Stored data:
= = =
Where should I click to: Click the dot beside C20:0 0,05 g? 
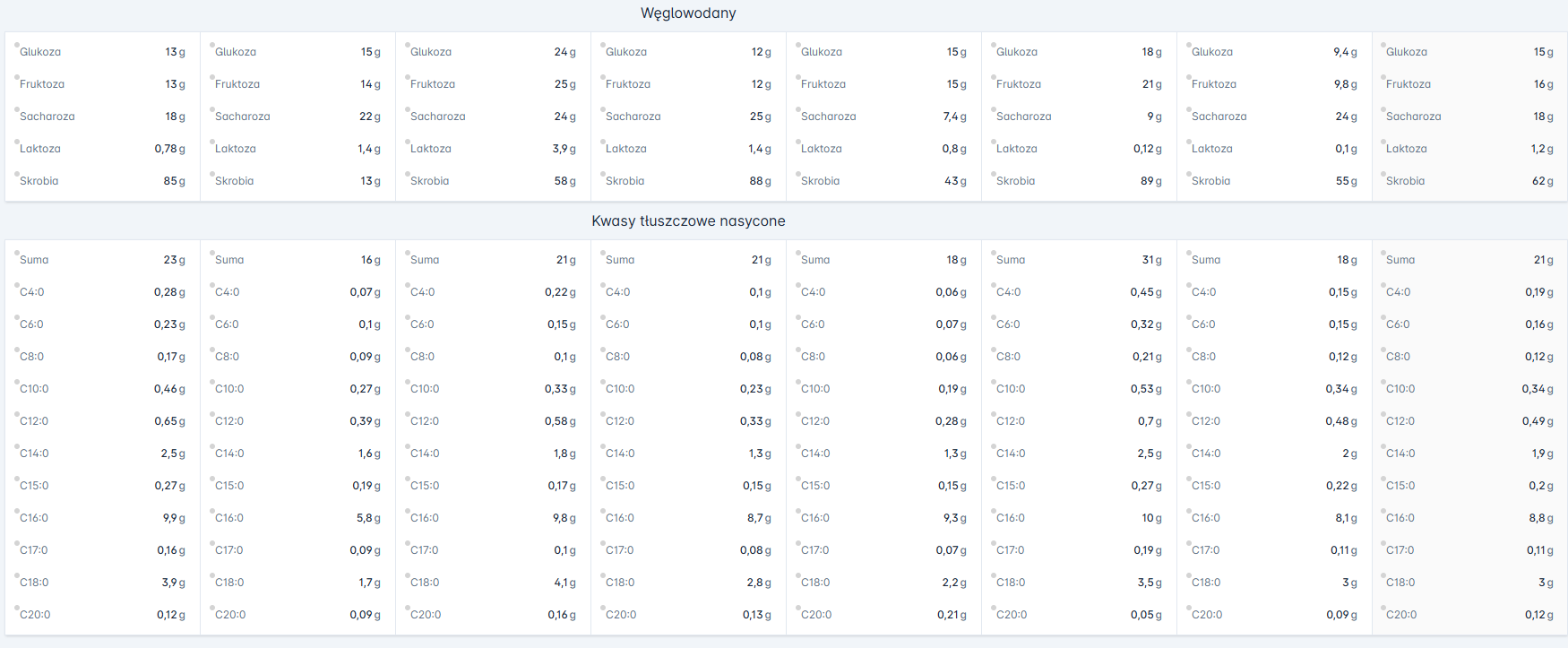pos(993,607)
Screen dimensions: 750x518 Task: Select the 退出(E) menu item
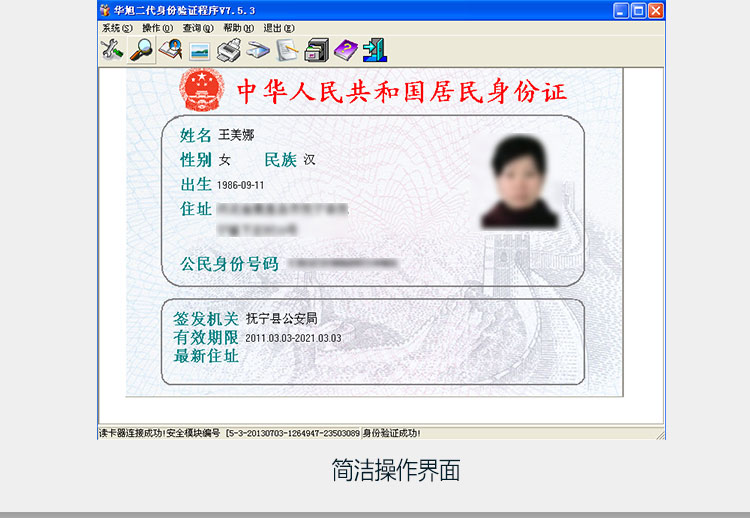(279, 28)
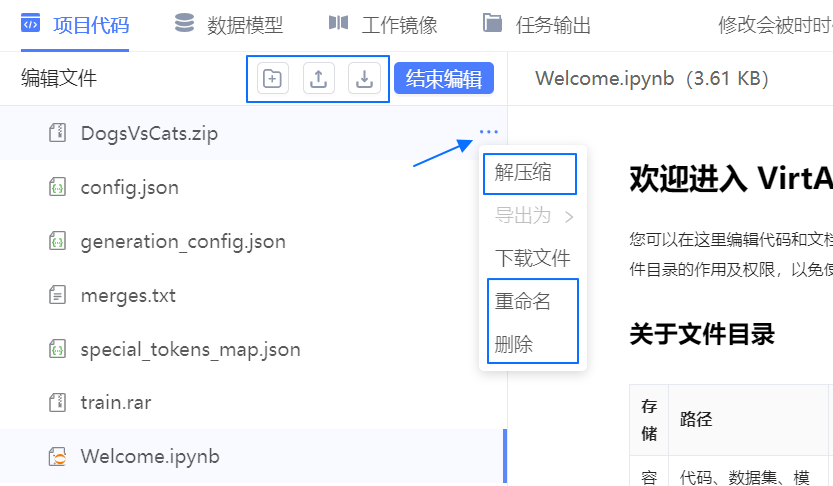Click 删除 in the context menu
Image resolution: width=833 pixels, height=486 pixels.
tap(514, 344)
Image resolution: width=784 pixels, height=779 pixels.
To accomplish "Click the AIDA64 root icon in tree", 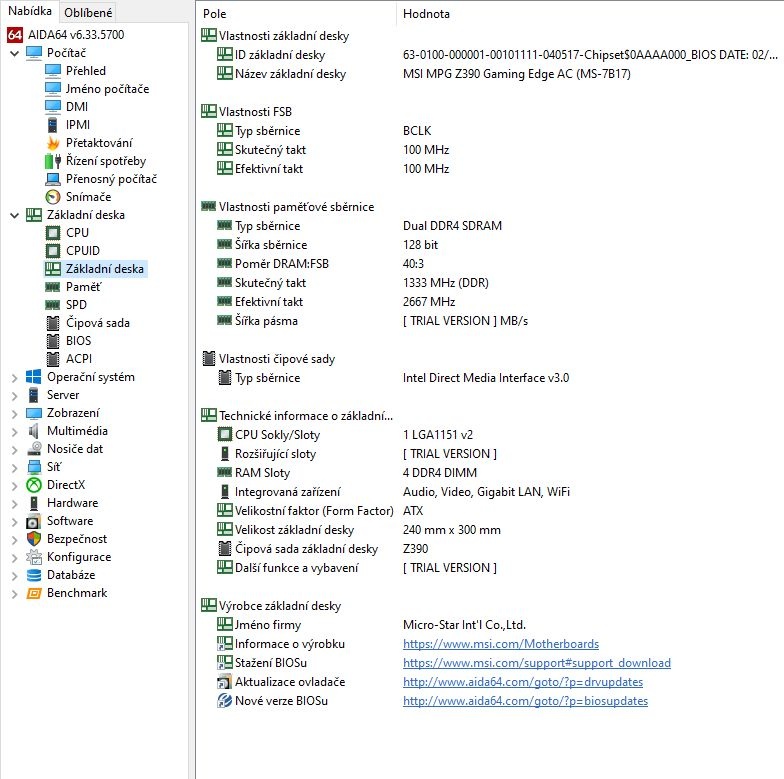I will [x=15, y=34].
= = =
EXERCISE DETAILS
Could you repeat, exactly and with nothing else, the lines from the first line of the records through the line containing "Image resolution: width=784"? Leave out the pictures.

OUTPUT FOR THIS TASK
Where should I click to: Click the dot beside C20:0 0,05 g? 
pos(993,607)
Screen dimensions: 750x518 Task: Select the 退出(E) menu item
(279, 28)
Click 删除 in the context menu
Image resolution: width=833 pixels, height=486 pixels.
tap(514, 344)
Image resolution: width=784 pixels, height=779 pixels.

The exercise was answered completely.